Sep 17, 2020 - Energy & Environment

Lots of U.S. cities could grow their own food locally

Illustration of a plant wrapped around a skyscraper.

Illustration: Eniola Odetunde/Axios

A "sizable proportion of the population could meet its food needs" through farming within a 155-mile radius of its metropolitan area — fulfilling a locavore's dream, per a Tufts University study published this week.

Why it matters: The locavore and farm-to-table movements — as popularized by Michael Pollan, Alice Waters and others — inspire passion among foodies but actually represent just a small segment of U.S. agricultural activity.

Driving the news: The study looked at whether — in theory — 378 metropolitan areas "could meet their food needs from local agricultural land located within 250 kilometers [155 miles]."

  • Chicago, Seattle and Denver were among the big U.S. cities that would best be able to fulfill their own needs — with the big caveat that the current agricultural ecosystem would have to be radically upended.
  • New York, Los Angeles and Miami were among those with the least ability to feed themselves locally.
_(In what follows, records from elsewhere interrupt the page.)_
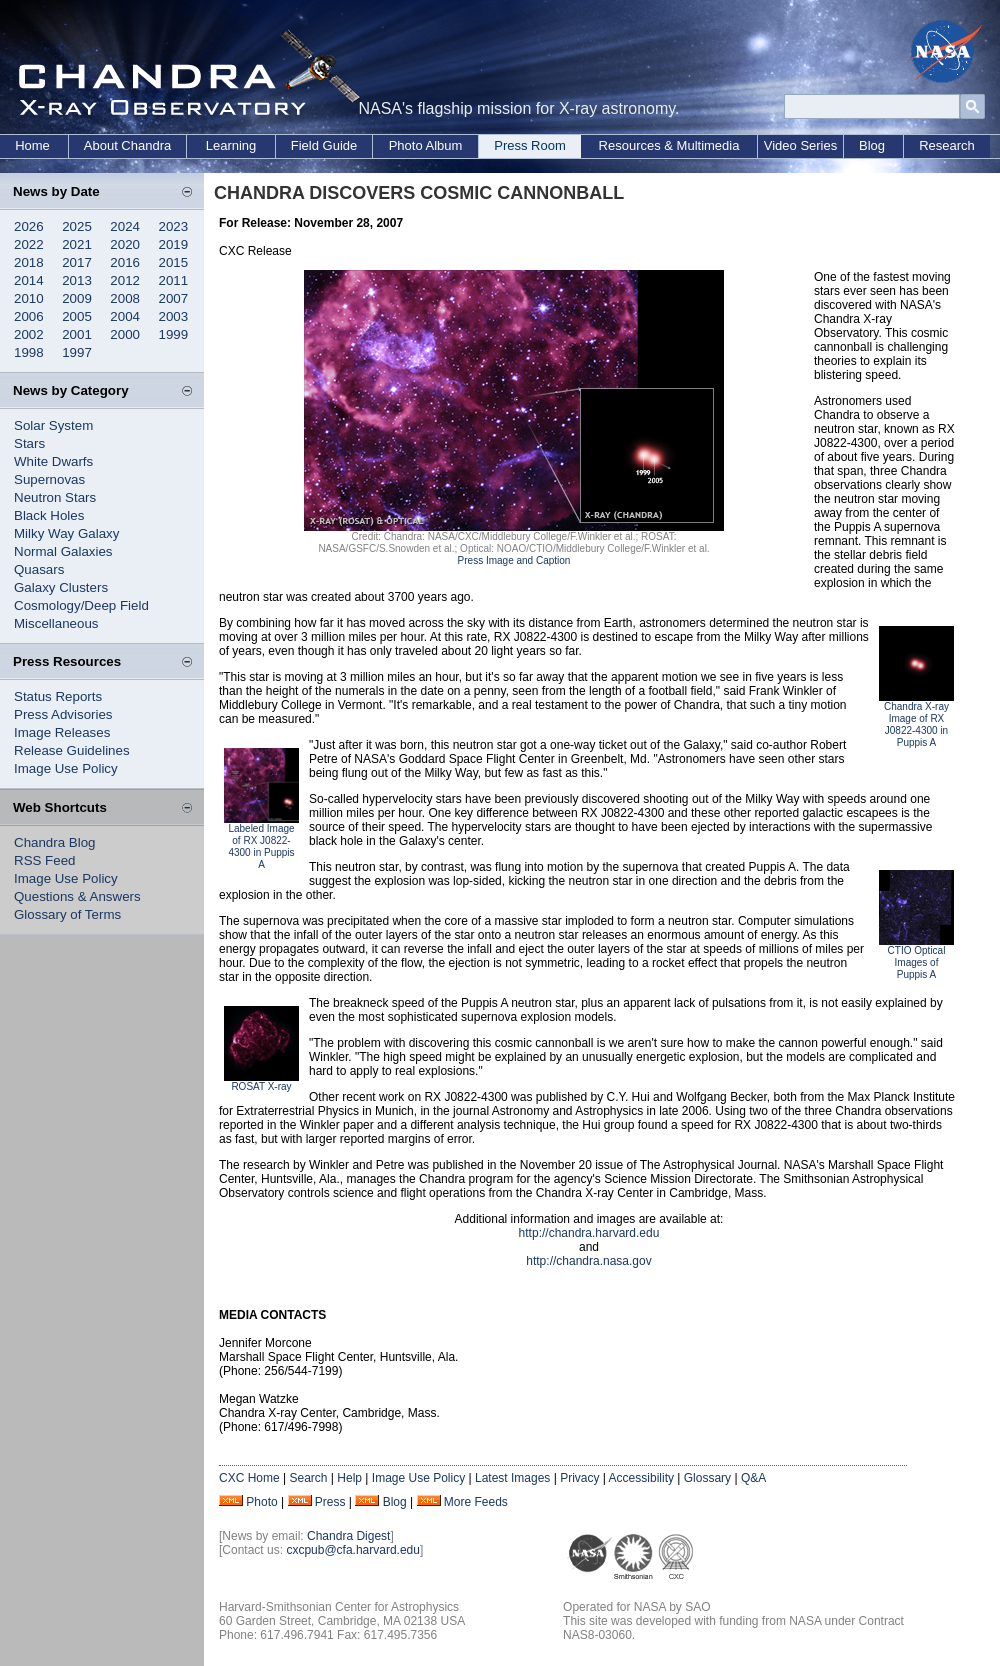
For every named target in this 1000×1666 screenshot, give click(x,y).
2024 (125, 226)
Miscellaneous (56, 623)
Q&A (753, 1478)
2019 (174, 244)
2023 (174, 226)
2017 (77, 262)
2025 (77, 226)
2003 (174, 316)
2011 (174, 280)
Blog (872, 145)
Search (308, 1478)
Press (330, 1502)
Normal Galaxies (63, 551)
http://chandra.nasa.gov (588, 1261)
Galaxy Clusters (61, 587)
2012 (125, 280)
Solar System (53, 425)
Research (947, 145)
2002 (29, 334)
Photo (261, 1502)
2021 (77, 244)
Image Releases (62, 732)
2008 (125, 298)
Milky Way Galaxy (66, 533)
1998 (29, 352)
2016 (125, 262)
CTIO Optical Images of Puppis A (917, 962)
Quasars (39, 569)
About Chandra (127, 145)
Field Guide (324, 145)
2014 (29, 280)
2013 (77, 280)
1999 (174, 334)
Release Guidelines (72, 750)
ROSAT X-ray (261, 1086)
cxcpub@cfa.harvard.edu (353, 1550)
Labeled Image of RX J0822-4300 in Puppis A (261, 846)
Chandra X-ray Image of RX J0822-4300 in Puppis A (916, 724)
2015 (174, 262)
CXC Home (249, 1478)
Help (349, 1478)
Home (32, 145)
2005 (77, 316)
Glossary (707, 1478)
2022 (29, 244)
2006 (29, 316)
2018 (29, 262)
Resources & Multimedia (669, 145)
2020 (125, 244)
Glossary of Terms (67, 914)
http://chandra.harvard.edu (589, 1233)
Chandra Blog (55, 842)
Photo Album (426, 145)
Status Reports (58, 696)
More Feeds (476, 1502)
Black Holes (49, 515)
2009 (77, 298)
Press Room (530, 145)
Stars (29, 443)
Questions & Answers (77, 896)
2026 (29, 226)
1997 (77, 352)
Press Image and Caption (514, 560)
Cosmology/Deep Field (81, 605)
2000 (125, 334)
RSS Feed (45, 860)
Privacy (579, 1478)
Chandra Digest (348, 1536)
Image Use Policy (66, 768)
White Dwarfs (53, 461)
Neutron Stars (55, 497)
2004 (125, 316)
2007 (174, 298)
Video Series (800, 145)
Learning (231, 145)
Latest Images (512, 1478)
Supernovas (49, 479)
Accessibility (641, 1478)
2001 (77, 334)
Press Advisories (63, 714)
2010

The intrigue: Ironically, the part of the country where interest in consuming local and regional food is the strongest — the "BoshWash" Northeastern corridor connecting Boston, New York and Washington, D.C. — is among the least conducive to feeding itself, according to Professor Christian Peters, lead author of the study, published in the journal Environmental Science & Technology.

  • "In most of the Northeast states, those cities would have a harder time meeting their food needs locally," Peters tells Axios.
  • There are a lot of caveats, too, said Peters, who's with the Gerald J. and Dorothy R. Friedman School of Nutrition Science and Policy at Tufts University.
  • For instance, "There's no universally agreed-to definition of what constitutes local food and what constitutes regional food."
  • "There's lots of inconsistent definitions, and that can be frustrating."

What they're saying: "Most cities along the Eastern Seaboard and in the southwest corner of the U.S. could not meet their food needs locally, even if every available acre of agricultural land was used for local food production," according to Peters.

  • “Yet, many cities in the rest of the country are surrounded by ample land to support local and regional food systems."

The bottom line: It's too early for locavores to rejoice.